A Yaletown strata council has developed an aggressive new strategy to try to keep Airbnb rentals out of its building.

It's given up on going after condo owners themselves. Instead, it is targeting the online vacation-rental service itself.

The Parkview Gardens strata has had a lawyer send demand letters to the offices of Airbnb in Ireland and San Francisco, as well as the e-mail address for customer relations, listing all the apartments suspected of being rented out and telling the company to order hosts to stop listing them.

Even though Airbnb has responded by saying only that it will pass the message on to the hosts, many of those hosts do remove their listing, says a representative for the strata.

"It's a very novel approach," said Polina Furtula, a lawyer who is also on the Parkview Gardens strata council.

The council turned to that strategy because, she said, "if you follow the current regulations for stratas, it's almost impossible to catch someone. It's very frustrating."

Now, Ms. Furtula says, the council is so encouraged by the results that it is planning a class-action lawsuit against Airbnb to get rid of the remaining holdouts in the building.

The 91-unit Parkview building has become a prime spot for rentals because it is directly opposite the Yaletown Canada Line station, making it very attractive for visitors.

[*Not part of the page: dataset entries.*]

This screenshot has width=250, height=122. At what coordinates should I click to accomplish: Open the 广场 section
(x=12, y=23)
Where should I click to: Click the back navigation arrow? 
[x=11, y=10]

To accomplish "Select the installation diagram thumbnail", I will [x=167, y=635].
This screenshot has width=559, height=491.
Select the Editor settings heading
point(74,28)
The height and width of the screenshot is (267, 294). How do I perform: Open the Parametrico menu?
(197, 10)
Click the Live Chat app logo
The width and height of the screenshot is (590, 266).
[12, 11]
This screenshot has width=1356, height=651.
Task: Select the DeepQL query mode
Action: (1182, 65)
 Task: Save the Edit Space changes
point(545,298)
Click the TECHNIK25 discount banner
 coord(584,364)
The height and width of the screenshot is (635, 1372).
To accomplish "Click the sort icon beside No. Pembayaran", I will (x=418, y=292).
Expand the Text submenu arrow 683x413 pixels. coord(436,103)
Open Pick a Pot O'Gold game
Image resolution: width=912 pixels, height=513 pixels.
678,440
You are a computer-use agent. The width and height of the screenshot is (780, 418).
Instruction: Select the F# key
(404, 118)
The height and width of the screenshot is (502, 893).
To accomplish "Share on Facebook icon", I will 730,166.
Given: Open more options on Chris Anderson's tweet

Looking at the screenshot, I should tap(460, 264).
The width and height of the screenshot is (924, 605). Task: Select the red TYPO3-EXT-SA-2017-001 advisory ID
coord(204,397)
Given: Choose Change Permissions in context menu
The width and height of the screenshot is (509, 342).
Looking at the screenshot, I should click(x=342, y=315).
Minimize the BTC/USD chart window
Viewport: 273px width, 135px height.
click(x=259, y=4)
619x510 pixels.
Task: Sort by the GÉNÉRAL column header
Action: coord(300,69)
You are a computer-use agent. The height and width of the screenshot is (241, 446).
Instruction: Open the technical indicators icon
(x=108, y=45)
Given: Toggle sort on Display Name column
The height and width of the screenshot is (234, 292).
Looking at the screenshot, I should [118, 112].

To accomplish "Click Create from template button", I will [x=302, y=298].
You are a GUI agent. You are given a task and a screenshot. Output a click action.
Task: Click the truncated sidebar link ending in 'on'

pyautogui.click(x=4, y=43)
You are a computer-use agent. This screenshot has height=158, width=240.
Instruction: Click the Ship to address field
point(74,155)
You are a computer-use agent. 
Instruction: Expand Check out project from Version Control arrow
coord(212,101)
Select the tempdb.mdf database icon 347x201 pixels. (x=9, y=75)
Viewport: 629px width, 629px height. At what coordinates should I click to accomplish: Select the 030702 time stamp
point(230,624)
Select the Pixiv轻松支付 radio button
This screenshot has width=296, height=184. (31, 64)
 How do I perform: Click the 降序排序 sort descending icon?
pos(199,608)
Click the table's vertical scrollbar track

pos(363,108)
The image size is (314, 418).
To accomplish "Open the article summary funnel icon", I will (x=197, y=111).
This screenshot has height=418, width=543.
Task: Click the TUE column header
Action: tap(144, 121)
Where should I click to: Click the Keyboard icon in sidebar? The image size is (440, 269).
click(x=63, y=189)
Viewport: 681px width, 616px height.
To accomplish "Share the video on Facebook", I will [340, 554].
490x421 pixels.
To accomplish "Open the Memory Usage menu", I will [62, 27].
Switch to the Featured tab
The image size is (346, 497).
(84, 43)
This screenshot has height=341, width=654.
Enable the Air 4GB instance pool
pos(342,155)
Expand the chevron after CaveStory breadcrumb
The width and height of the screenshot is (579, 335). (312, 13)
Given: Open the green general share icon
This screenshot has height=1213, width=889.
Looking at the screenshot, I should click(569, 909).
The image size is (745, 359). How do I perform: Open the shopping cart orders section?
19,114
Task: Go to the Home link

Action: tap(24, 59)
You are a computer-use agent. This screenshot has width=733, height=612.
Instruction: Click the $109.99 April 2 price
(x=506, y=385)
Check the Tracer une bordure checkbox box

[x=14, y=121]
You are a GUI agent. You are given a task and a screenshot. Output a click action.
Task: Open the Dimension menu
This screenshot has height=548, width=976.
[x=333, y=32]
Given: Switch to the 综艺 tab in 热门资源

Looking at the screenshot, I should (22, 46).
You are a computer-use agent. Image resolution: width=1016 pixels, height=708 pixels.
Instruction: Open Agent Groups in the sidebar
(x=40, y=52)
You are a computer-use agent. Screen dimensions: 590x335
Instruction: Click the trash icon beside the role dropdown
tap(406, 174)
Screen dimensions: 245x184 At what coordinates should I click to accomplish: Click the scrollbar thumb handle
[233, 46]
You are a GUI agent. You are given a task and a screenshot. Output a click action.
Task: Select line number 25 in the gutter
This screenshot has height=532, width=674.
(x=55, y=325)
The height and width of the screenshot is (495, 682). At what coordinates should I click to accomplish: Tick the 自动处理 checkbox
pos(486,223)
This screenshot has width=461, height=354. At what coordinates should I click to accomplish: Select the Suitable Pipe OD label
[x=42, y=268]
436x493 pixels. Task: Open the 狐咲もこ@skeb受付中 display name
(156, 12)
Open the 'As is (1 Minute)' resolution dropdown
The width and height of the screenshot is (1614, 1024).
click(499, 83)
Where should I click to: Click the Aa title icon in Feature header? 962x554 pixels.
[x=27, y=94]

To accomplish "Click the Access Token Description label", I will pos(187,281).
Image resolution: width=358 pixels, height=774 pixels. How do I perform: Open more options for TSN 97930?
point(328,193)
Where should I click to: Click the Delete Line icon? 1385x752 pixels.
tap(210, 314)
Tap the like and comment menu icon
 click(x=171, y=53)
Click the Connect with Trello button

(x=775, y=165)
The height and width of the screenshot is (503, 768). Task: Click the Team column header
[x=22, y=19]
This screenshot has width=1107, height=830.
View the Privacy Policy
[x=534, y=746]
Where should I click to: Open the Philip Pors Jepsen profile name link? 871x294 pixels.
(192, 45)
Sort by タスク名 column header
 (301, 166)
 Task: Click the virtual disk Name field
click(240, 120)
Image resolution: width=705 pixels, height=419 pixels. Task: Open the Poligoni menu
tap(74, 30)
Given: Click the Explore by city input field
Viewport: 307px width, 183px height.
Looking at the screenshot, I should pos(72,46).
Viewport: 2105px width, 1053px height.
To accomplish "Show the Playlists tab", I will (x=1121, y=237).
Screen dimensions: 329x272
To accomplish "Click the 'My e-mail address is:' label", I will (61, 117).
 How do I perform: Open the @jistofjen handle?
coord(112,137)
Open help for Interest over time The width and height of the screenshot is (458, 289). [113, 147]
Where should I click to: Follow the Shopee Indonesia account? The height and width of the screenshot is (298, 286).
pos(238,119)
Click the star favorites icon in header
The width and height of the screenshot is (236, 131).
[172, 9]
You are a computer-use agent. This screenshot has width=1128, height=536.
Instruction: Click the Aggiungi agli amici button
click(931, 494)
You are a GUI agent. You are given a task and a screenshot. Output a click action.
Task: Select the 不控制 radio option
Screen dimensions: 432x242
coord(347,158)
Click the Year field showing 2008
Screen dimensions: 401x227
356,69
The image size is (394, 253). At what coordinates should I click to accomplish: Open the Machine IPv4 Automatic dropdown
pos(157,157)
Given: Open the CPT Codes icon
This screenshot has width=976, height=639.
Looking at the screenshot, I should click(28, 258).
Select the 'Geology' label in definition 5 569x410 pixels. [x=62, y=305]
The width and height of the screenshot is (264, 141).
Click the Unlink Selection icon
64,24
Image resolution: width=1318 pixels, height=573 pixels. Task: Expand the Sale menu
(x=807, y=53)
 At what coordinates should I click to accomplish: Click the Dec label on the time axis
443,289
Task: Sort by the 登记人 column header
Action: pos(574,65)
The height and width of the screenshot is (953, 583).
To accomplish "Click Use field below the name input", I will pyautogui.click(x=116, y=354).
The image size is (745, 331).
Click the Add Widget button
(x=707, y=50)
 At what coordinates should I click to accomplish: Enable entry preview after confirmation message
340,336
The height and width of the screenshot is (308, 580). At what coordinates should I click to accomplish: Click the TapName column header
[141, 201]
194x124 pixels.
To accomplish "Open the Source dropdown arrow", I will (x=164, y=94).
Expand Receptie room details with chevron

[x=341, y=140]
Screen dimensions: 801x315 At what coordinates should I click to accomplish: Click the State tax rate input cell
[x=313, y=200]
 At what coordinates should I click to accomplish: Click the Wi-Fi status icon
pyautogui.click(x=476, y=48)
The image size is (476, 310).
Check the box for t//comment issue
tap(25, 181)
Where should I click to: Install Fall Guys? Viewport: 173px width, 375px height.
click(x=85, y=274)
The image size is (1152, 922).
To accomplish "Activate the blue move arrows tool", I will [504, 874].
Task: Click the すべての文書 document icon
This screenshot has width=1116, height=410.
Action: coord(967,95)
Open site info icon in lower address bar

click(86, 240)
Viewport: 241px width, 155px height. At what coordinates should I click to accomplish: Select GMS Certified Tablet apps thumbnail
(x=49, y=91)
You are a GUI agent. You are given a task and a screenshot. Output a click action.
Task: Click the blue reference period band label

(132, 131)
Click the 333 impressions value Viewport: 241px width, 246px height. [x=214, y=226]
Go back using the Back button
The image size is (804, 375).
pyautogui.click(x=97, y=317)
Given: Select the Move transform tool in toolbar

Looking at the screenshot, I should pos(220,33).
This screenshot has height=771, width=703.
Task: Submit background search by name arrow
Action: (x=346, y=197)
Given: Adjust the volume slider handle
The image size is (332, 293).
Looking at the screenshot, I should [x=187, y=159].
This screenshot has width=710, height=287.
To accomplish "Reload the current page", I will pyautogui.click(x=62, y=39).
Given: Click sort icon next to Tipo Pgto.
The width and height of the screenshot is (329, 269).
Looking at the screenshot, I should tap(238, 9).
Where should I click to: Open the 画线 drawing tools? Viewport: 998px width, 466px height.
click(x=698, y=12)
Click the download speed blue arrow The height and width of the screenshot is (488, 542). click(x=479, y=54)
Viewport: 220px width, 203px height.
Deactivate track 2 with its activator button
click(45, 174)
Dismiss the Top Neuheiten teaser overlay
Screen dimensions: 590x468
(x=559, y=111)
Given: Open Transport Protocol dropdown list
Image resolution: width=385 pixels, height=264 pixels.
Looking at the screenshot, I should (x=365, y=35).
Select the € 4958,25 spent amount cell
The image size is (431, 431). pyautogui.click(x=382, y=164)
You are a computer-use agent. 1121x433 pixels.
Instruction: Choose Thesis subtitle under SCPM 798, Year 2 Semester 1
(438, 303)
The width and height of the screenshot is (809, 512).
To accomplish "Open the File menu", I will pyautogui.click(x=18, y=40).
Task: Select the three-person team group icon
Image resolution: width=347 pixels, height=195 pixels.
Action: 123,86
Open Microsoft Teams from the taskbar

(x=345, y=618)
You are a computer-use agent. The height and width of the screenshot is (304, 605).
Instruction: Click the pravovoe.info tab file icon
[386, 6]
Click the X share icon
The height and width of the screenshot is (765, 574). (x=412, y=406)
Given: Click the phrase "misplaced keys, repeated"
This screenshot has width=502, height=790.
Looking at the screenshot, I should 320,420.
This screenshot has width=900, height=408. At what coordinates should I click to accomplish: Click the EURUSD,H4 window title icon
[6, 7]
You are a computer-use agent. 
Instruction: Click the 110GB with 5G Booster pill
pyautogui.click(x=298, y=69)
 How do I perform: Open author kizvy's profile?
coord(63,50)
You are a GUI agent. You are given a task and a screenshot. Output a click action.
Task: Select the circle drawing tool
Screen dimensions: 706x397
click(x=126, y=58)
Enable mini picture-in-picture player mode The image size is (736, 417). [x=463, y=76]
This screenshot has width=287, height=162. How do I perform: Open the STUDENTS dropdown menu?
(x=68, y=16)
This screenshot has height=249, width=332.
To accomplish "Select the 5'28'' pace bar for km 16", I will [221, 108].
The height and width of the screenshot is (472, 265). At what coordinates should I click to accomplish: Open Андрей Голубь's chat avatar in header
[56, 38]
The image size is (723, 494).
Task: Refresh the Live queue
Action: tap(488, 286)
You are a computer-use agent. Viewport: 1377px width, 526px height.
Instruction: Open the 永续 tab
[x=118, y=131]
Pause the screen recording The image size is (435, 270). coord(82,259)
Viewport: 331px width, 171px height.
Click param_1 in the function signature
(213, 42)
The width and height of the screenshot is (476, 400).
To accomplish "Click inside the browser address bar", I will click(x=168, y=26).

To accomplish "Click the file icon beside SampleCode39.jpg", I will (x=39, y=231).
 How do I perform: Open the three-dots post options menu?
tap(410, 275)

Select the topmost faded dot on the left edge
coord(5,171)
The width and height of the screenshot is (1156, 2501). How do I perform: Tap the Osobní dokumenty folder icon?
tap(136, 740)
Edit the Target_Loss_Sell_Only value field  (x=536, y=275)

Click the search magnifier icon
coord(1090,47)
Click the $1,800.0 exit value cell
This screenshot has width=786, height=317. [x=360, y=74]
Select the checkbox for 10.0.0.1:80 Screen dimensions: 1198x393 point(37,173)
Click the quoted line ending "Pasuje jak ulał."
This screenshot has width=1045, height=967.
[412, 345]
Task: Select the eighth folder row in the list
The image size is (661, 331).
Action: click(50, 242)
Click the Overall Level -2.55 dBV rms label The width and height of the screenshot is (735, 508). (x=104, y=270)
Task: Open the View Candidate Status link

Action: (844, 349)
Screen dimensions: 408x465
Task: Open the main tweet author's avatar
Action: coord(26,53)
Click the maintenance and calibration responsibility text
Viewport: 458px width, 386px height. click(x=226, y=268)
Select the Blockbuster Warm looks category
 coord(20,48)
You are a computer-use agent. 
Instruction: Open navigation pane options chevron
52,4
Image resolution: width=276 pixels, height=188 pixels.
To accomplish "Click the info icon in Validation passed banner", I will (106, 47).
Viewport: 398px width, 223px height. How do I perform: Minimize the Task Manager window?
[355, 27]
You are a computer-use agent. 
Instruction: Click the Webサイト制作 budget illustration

"We're constantly seeing people coming and going with their little suitcases," she said.

The council has been trying to crack down on the short-term rentals for at least a couple of years.

At first, people would use their real names and so the council could try to go after owners that way.

Then people stopped using real names and started being more cautious about the pictures they posted to make it harder to identify where the unit was. But strata-council members could still spot photos of common areas and views from inside the apartments looking out.

However, when they tried using strata rules to notify owners that they were in violation of those rules and would be fined, owners would declare vehemently that the apartment wasn't theirs.

"We've considered renting those units [to get evidence], but it's very expensive," Ms. Furtula said.

The Parkview Gardens council is in the same situation as hundreds of other strata councils in Vancouver, Victoria and Toronto, where short-term vacation rentals are extremely popular and vacancy rates are low.

But their efforts have been unco-ordinated and "somewhat piecemeal," said Octavian Cadabeschi, a researcher with the Vancouver hotel workers' union UNITE HERE Local 40. It is a member of a group called Fairbnb that has been highlighting problems with short-term vacation rentals and cities' efforts to regulate them.

Some condo boards in Toronto have started lawsuits against hosts in their buildings. Others have tried levying fines. Some are hiring investigators to find rule-breaking owners.

Fairbnb has advocated that cities such as Vancouver insist that Airbnb take some responsibility for policing listings, instead of leaving it up to city officials to try to figure out who is operating illegally.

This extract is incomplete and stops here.